Cette armée des lettrés, levée de tous les coins de l’Europe, fait de tels assauts au camp ennemi qu’enfin la barbarie n’a plus de refuge. Elle a depuis longtemps disparu d’Italie, elle est sortie d’Allemagne, elle s’est sauvée d’Angleterre, elle a fui hors d’Espagne, elle est bannie de France. Il n’y a plus une ville en Europe qui donne asile au monstre. Les lettres sont en honneur plus qu’elles ne l’ont jamais été. L’étude de tous les arts est florissante. Par les lettres, les hommes sont ramenés à l’étude si longtemps négligée du bien et du vrai. Maintenant l’homme apprend à se connaître ; maintenant il marche à la lumière du grand jour, au lieu de tâtonner misérablement à travers les ténèbres ; maintenant l’homme s’élève vraiment au-dessus de l’animal, par son âme qu’il sait cultiver et par son langage qu’il perfectionne.

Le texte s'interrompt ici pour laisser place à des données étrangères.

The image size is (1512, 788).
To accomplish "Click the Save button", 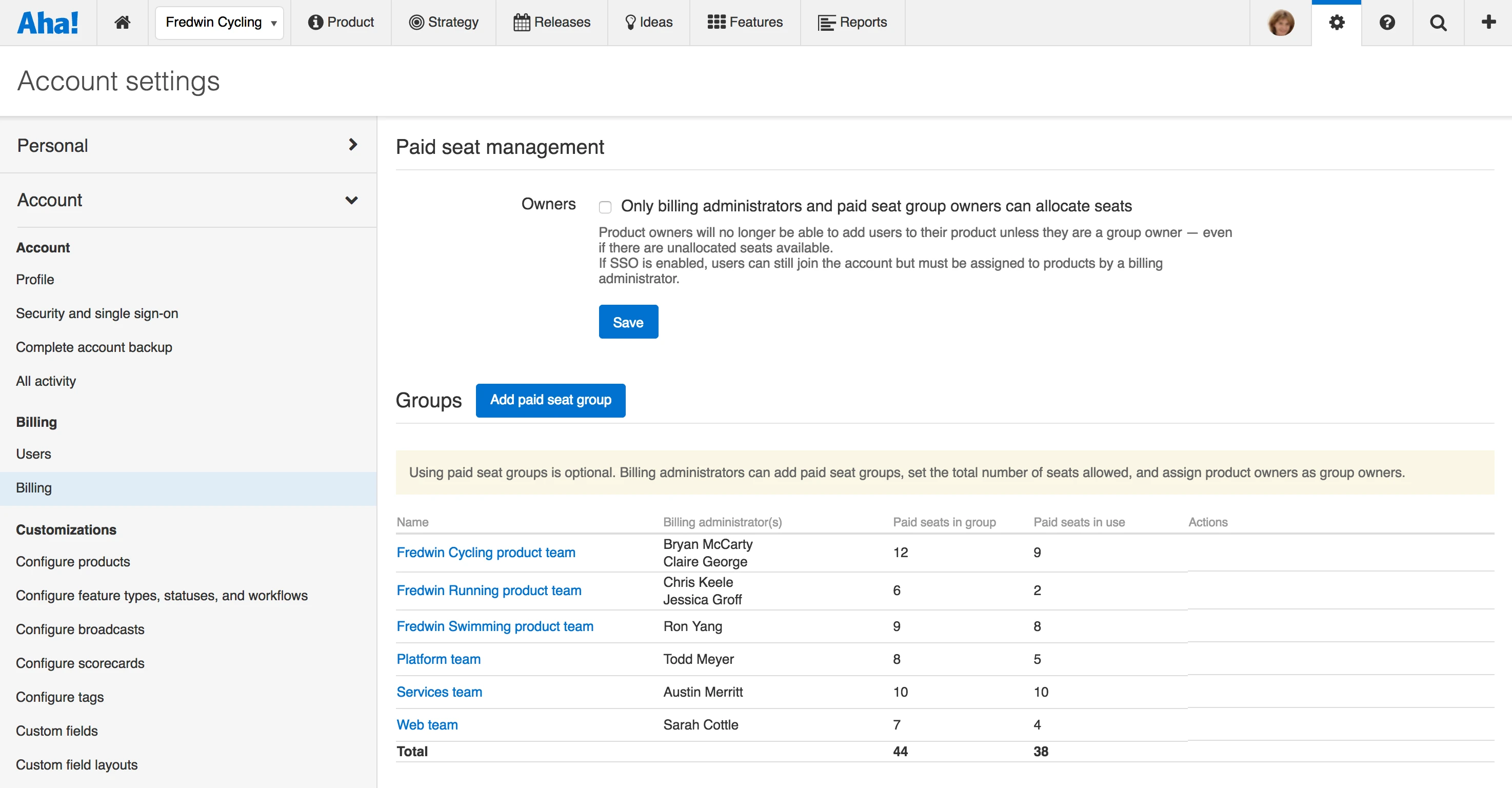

N’avais-je pas raison de rendre hommage aux lettres et à leur triomphe ? Elles ont repris leur lustre antique et en même temps leur véritable mission, qui est de faire le bonheur de l’homme, de remplir sa vie de tous les biens. Ah ! si l’on parvenait seulement à éteindre l’envic que portent encore aux lettres et aux lettrés quelques hommes restés barbares, si l’on pouvait se débarrasser de cette peste, que manquerait-il à la félicité de notre âge ?

Mais courage ! Avec le temps le crédit de ces hommes ira déclinant. Et puis, elle grandira, cette jeunesse qui en ce moment reçoit une bonne et libérale instruction, et avec elle croîtra l’estime publique pour les lettres : elle fera descendre de leurs sièges les ennemis du savoir, elle occupera les emplois publics, elle entrera dans les conseils des rois, elle administrera les affaires de l’Etat et elle y apportera la sagesse. Son premier acte sera d’instituer partout ces bonnes études qui apprennent à fuir le vice, qui engendrent l’amour de la vertu, qui ordonnent aux rois de s’entourer d’hommes intègres, de fuir comme le poison les flatteurs et ces complaisants du vice dont les cours sont pleines.